На рассвете они, наконец, подъехали к стенам Парижа. Ворота были закрыты, и у заставы был выставлен сильный караул.
— Где бумаги арестанта? — спросил суровый властный человек, вызванный дежурным часовым.
Возмущенный словом «арестант», Чарльз Дарней поспешил заметить этому человеку, что он вольный путешественник, французский гражданин, что ему навязали охрану ввиду неспокойного состояния страны и что он за нее уплатил. — Где бумаги арестованного? — переспросил тот, не слушая Дарнея.
Пьяный патриот извлек их из своего колпака и подал ему.
Пробежав письмо Габелля, суровый человек нахмурился, на лице его выразилось глубокое изумление, он поднял глаза и внимательно поглядел на Дарнея.
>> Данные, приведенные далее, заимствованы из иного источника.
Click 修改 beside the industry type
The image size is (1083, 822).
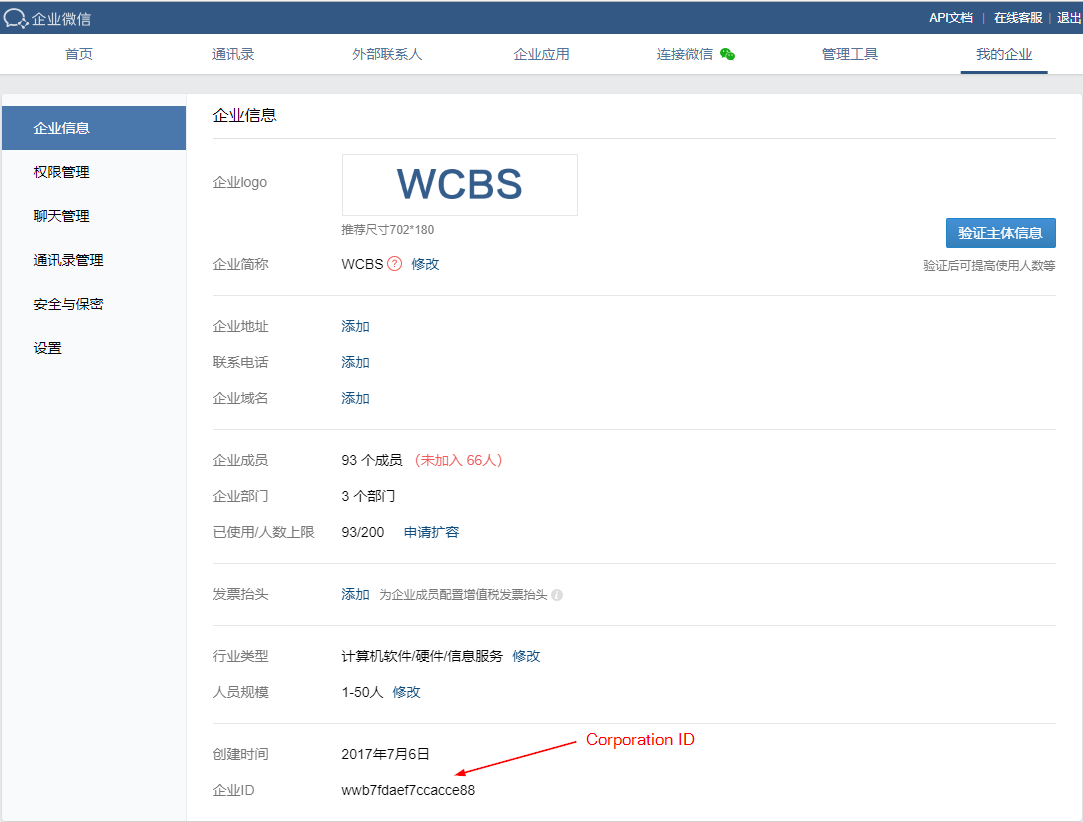pos(526,656)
Затем, не сказав ни слова, он повернулся и пошел в караульню, оставив конвоиров с их узником перед запертыми воротами. Дожидаясь, когда их впустят, Чарльз Дарней с интересом поглядывал по сторонам. Прежде всего он обратил внимание, что ворота охранялись смешанной стражей — тут были и солдаты и патриоты, причем последних было значительно больше; он заметил, что крестьян с телегами и торговцев провизией сравнительно легко пропускали в город, тогда как выход из города, даже, казалось бы, для самых безобидных обывателей, был сильно затруднен. Пестрая толпа мужчин и женщин с возами, телегами и домашней скотиной дожидалась пропуска. Но каждого, кого выпускали из города, подвергали такой тщательной проверке, что очередь подвигалась чрезвычайно медленно. Многие из ожидающих, видя, что им еще долго томиться, растянулись тут же на земле и спали, другие курили и разговаривали, а кто просто слонялся, прохаживаясь взад и вперед. Почти на всех — и мужчинах и — женщинах — были красные колпаки с трехцветными кокардами.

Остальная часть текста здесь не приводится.